Patient killers: They are rare, get a lot more publicity than they should, and yet absolutely exist. In the civilian world, completely incompetent doctors and nurses get fired. The Air Force promotes them to non-clinical staff and eventually puts them in charge... which is how you get uninspiring leaders and high tunover among physicians.

Inequality of deployments: I got tasked for deployment within 3 months of coming onto active duty. My O-6 hospital commander had never been deployed. I cannot understand how anyone would be allowed to be promoted to such a high position without ever once leaving the United States. We had several other co-workers who not deploy because of PT failures, perpetual pregnancy, or mysterious illnesses that would pop up 2 weeks prior to leaving.


I will say that the least bad part of being in the military was deployment. I saw all of 6 patients in 6 months and spent the rest of my time reading, hitting the gym, and watch movies. The time spent abroad added to skill atrophy, but did come across as a kind of vacation.
Thanks for all that! I was actually interested in USAF EM so this is all good to know. I'm really glad more and more people are getting on this thread with their experiences.
All of these reasons make a lot of sense so I have a follow up question based on it that I've been asking as much as I can. Would you have had a better time if you went to school on loans rather than HPSP then civ residency then came into the Air Force as an attending? Would the lower milmed pay put you too behind on loans without a significant signing bonus? What kind of contract length would you be looking at if you do this?
 
Thanks for all that! I was actually interested in USAF EM so this is all good to know. I'm really glad more and more people are getting on this thread with their experiences.
All of these reasons make a lot of sense so I have a follow up question based on it that I've been asking as much as I can. Would you have had a better time if you went to school on loans rather than HPSP then civ residency then came into the Air Force as an attending? Would the lower milmed pay put you too behind on loans without a significant signing bonus? What kind of contract length would you be looking at if you do this?
The only difference would have been going straight through residency. Otherwise, the experience would have been the same. I still would not have done it again. The sign on bonus typically requires a 2-4 year commitment. Even then, you will never come close financially with the military.
 
Thanks for that info. I'm actually moving away from HPSP because of people like you who take the time to explain rather than simply telling me not to. I even did get to shadow a navy surgeon and from what I saw, I would have had no problem with milmed. With your experience, would you recommend not joining after residency for the same/other reasons? I do want to serve in the military but I won't put anything in front of medicine. What's the commitment time like if you join as a physician, I can't find that on google.

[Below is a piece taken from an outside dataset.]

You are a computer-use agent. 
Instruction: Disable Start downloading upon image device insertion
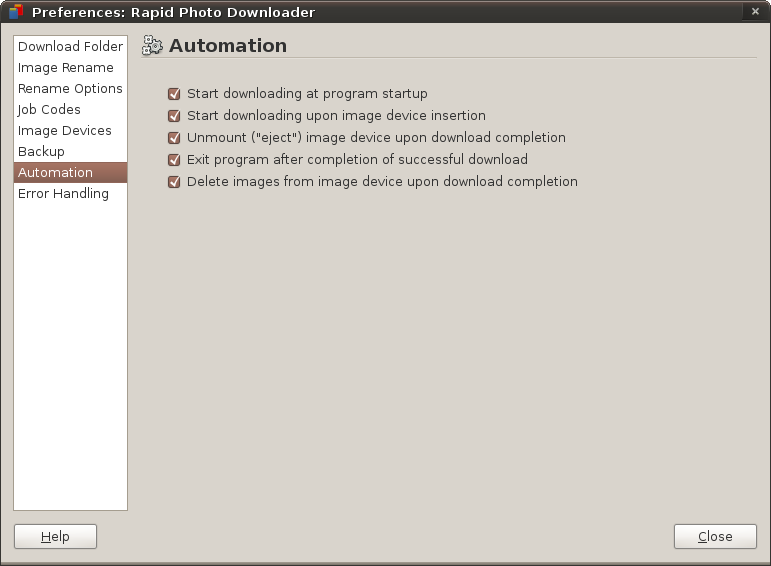tap(175, 116)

Sorry for the late reply. Personally, I absolutely would NOT recommend fully trained physicians to willingly sign up for active duty -- if you want to serve or scratch the military itch, join the reserves (although, I've heard that they have recently either limited/eliminated reserve physician bonuses).

Through residency, I've worked in every type of setting imaginable, inpatient, outpatient, community, state, federal, etc. etc. -- in my experience and that of many of my colleagues, the military is without question the worst. That is not say that it is all bad for everyone, but despite a massive budget, there are endemic problems with leadership, lack of support, underfunding, skill atrophy, etc., that are too significant to ignore.

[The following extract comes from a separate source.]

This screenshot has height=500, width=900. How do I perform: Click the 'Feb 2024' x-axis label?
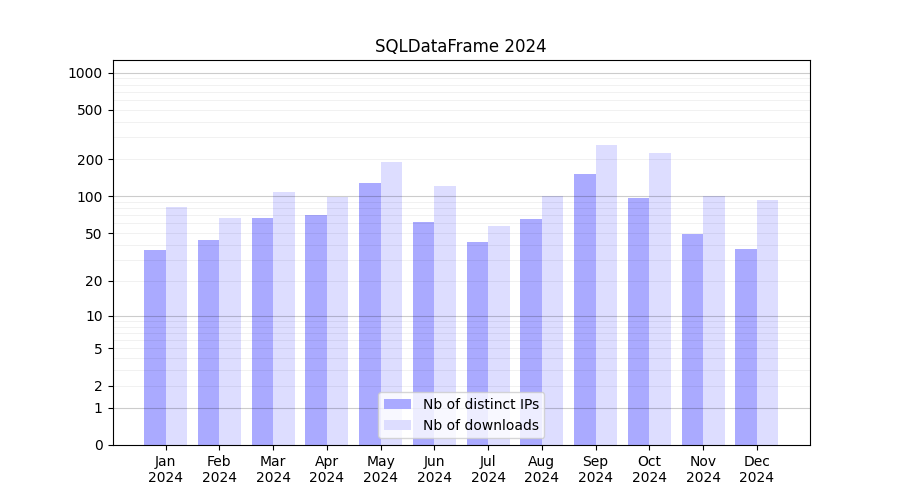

It's pretty telling that in my specialty, in the last 5 years there have been ZERO direct accessions to our specialty (i.e., the Army could not find/entice/bribe even 1 fully trained physician to voluntarily come on active duty).

Many people have already mentioned this, but if you want to be a physician first, the military is not the right place for that. It bears worth repeating, if you absolutely want to join the military, at most, consider the reserves.